Exercise
In the records below, begin at the line that has "[White YouTube Icon] (672, 1730)" and stop after the line that has "[Increment]"; quote those lines verbatim and nothing more.

:::

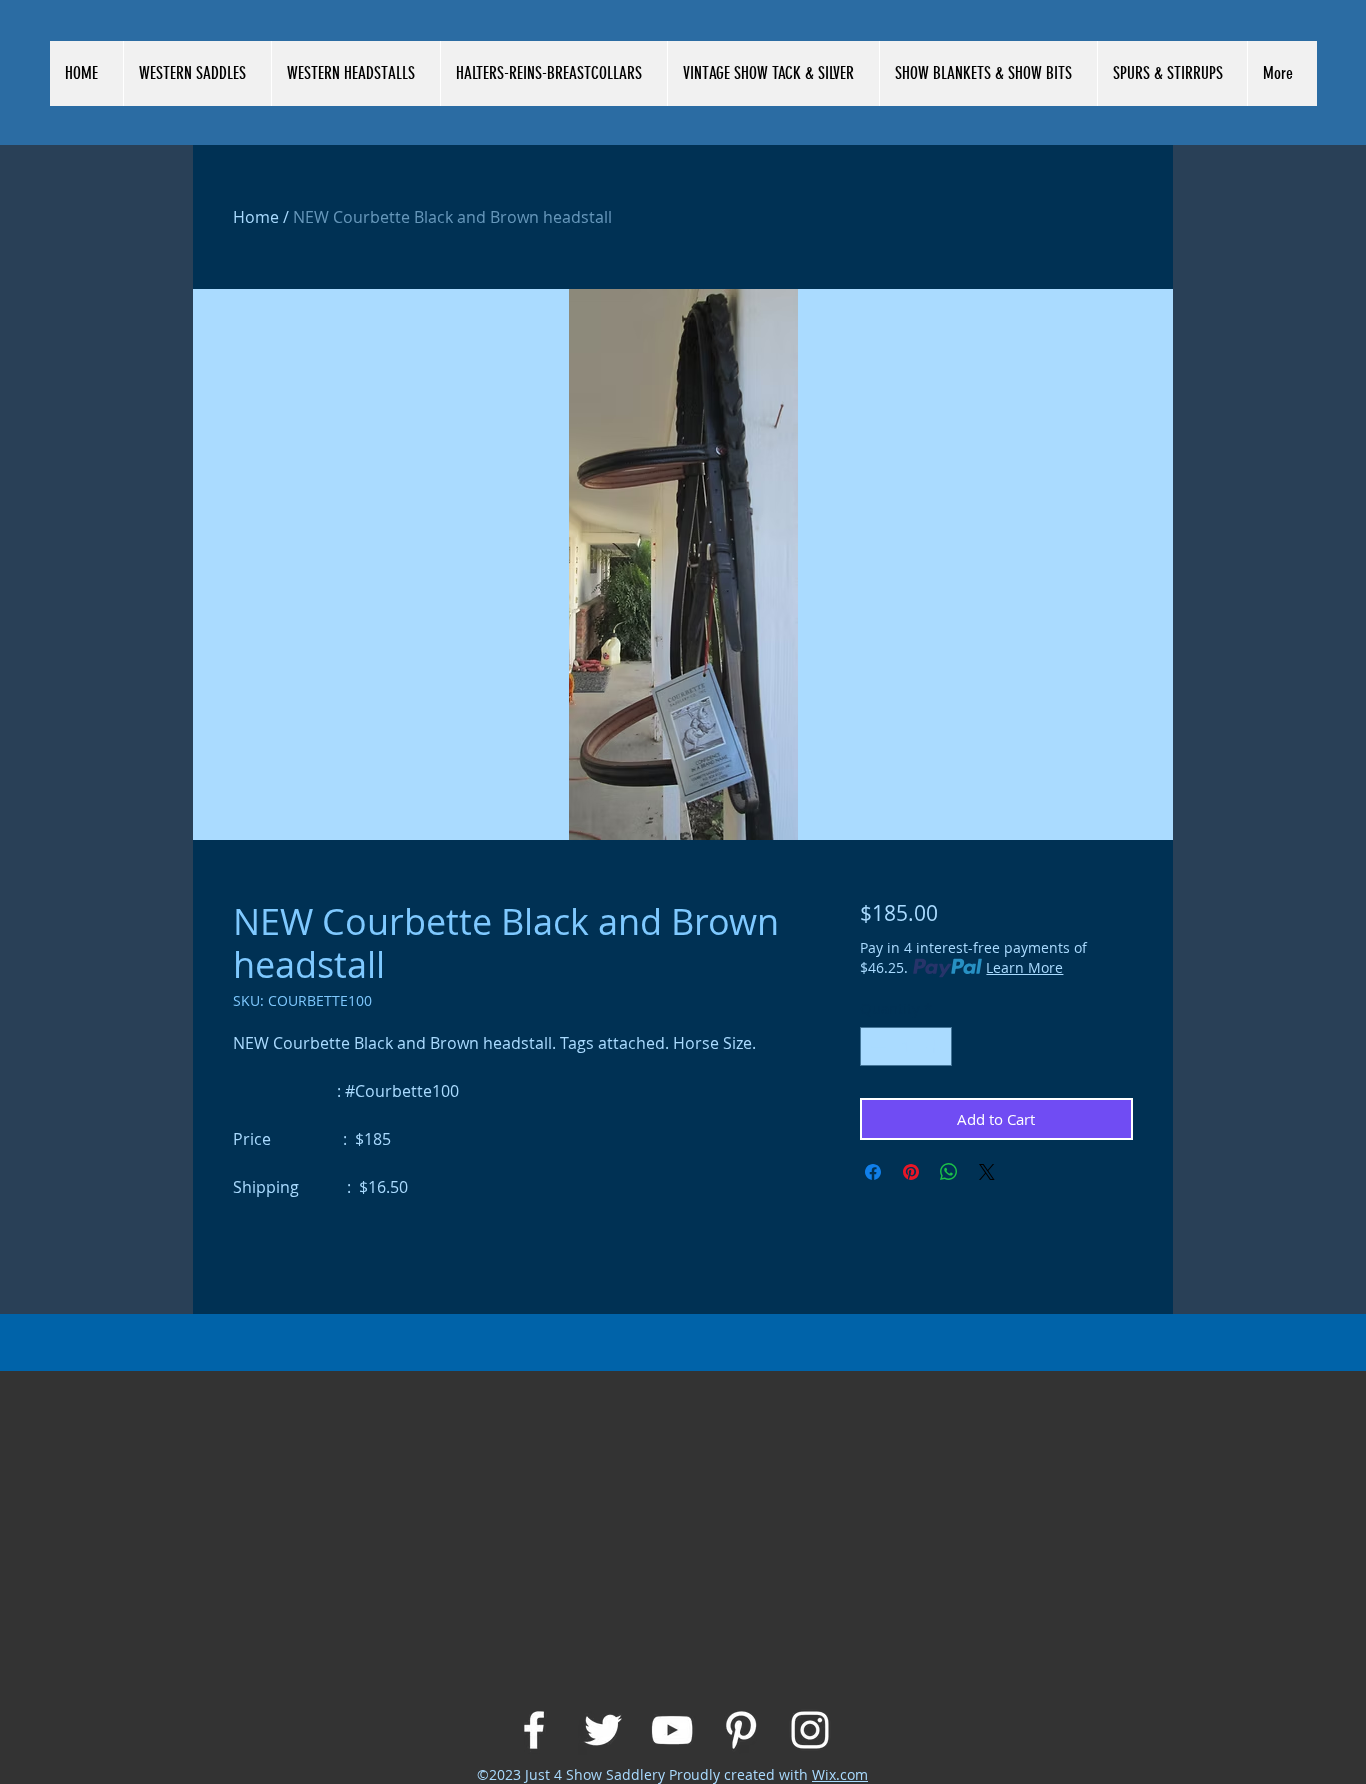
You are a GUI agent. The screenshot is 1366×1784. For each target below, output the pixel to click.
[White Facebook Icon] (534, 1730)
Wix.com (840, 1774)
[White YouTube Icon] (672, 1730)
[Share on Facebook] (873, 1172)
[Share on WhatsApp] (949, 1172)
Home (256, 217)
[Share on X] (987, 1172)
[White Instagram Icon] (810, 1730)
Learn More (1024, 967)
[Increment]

:::

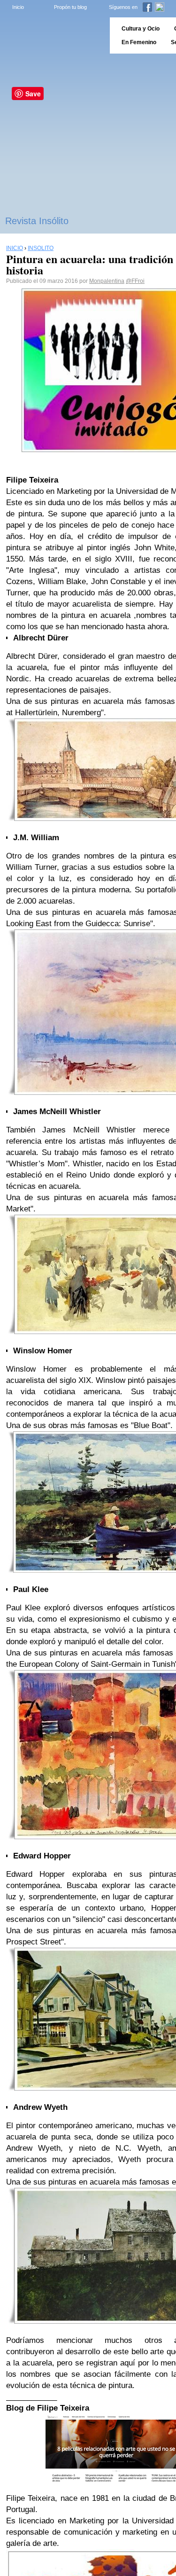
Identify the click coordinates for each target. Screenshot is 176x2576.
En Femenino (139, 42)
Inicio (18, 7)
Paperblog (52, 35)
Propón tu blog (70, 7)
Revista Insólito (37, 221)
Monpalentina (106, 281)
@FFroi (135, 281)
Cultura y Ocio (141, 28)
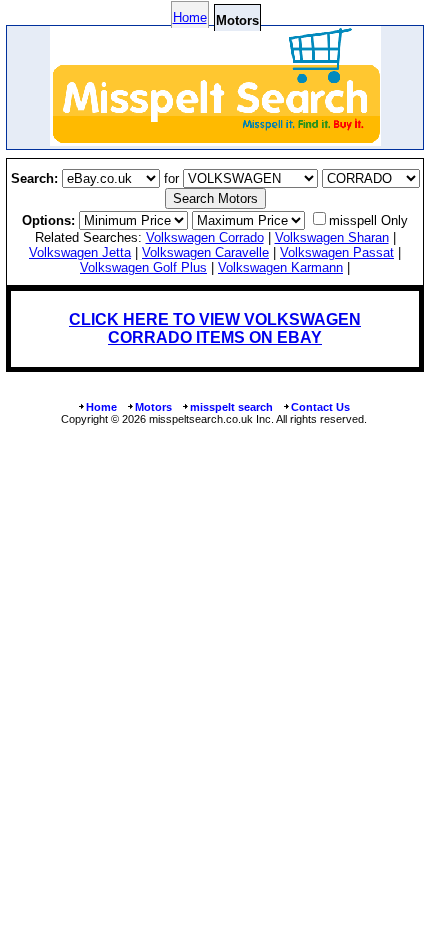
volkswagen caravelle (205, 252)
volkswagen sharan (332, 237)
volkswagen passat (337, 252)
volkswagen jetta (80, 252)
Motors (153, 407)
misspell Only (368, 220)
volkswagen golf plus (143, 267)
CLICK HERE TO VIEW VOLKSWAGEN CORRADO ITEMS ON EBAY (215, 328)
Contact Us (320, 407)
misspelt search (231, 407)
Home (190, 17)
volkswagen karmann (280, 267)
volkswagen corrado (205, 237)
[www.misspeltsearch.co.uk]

:::

Answer area
[White YouTube Icon] (672, 1730)
[Share on Facebook] (873, 1172)
[Share on WhatsApp] (949, 1172)
Home (256, 217)
[Share on X] (987, 1172)
[White Instagram Icon] (810, 1730)
Learn More (1024, 967)
[Increment]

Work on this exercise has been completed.